Read signals without tracking.

import { UntrackModule } from '@rimitive/signals/extend';

const { signal, computed, untrack } = compose(
  SignalModule,
  ComputedModule,
  UntrackModule
);

const a = signal(1);
const b = signal(2);

// Only tracks `a`, not `b`
const result = computed(() => a() + untrack(() => b()));

result(); // 3
b(10);
result(); // still 3 (b not tracked)
a(5);
result(); // 15 (recomputes, reads current b)

iter

Reactive collection with O(1) mutations. Like a signal, but for lists.

import { IterModule } from '@rimitive/signals/extend';

const { signal, computed, effect, iter } = compose(
  SignalModule,
  ComputedModule,
  EffectModule,
  IterModule
);

type Todo = { id: number; text: string };

const todos = iter<Todo>(
  (todo) => todo.id,
  [
    { id: 1, text: 'Buy milk' },
    { id: 2, text: 'Walk dog' },
  ]
);

Reading (tracks dependency)

// Callable - returns array
todos(); // [{ id: 1, ... }, { id: 2, ... }]

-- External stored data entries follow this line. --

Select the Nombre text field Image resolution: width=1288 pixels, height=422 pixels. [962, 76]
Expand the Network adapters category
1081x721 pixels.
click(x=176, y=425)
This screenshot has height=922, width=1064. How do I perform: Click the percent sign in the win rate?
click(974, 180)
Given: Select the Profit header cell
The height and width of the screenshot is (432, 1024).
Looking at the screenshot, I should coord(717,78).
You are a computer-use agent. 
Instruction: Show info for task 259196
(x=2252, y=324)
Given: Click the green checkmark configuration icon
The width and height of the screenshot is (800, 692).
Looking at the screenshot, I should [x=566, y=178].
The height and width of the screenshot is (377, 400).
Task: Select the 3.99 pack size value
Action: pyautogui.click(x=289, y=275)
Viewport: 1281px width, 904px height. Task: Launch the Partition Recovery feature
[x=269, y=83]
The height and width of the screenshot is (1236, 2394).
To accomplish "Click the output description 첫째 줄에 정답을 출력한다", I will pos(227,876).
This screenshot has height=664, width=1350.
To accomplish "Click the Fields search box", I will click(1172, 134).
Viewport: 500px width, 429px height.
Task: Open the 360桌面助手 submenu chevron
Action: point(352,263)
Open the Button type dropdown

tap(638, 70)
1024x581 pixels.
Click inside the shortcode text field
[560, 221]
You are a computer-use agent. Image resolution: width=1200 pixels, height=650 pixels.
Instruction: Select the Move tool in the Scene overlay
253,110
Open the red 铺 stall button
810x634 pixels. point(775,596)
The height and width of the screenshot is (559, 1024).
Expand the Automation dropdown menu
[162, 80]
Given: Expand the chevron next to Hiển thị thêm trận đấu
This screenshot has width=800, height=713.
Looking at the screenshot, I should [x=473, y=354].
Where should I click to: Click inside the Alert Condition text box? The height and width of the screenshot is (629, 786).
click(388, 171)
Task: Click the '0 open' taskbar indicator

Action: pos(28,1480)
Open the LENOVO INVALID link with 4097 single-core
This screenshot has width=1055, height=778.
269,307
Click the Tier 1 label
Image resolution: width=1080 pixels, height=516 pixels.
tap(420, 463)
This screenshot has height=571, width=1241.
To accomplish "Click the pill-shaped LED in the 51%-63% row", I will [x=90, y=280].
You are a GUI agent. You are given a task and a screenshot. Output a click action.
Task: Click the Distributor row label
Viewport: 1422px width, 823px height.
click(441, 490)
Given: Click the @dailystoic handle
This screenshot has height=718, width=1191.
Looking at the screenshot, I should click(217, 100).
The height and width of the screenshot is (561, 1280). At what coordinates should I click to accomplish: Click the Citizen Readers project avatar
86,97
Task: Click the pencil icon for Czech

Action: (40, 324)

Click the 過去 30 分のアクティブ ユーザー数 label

// Iterable - works with for...of
for (const todo of todos) {
  console.log(todo.text);
}

// In computed/effect - auto-tracks
const count = computed(() => todos().length);
effect(() => console.log('Todos:', [...todos]));

O(1) Mutations

todos.append({ id: 3, text: 'New todo' });
todos.prepend({ id: 0, text: 'First' });
todos.insertAfter(refTodo, newTodo);
todos.insertBefore(refTodo, newTodo);
todos.remove(todo); // by item
todos.remove(1); // by key
todos.update({ id: 1, text: 'Updated' });
todos.clear();

Bulk Replace (with reconciliation)

// Callable with array - reconciles efficiently
todos([
  { id: 2, text: 'Walk dog' },
  { id: 3, text: 'New item' },
]);
// Removes id:1, adds id:3, reorders - minimal operations

Lookups

todos.get(1); // { id: 1, text: '...' } | undefined
todos.has(1); // true
todos.size; // 2 (reactive)
todos.peek(); // [...] without tracking (like signal.peek())

Why iter?

| Operation | signal<T[]> | iter<T> | | ----------- | ------------- | --------- | | Append | O(n) copy | O(1) | | Remove | O(n) copy | O(1) | | Update item | O(n) copy | O(1) | | Read all | O(1) | O(n) |

Use iter when you frequently mutate lists. Use signal<T[]> for small, rarely-changed arrays.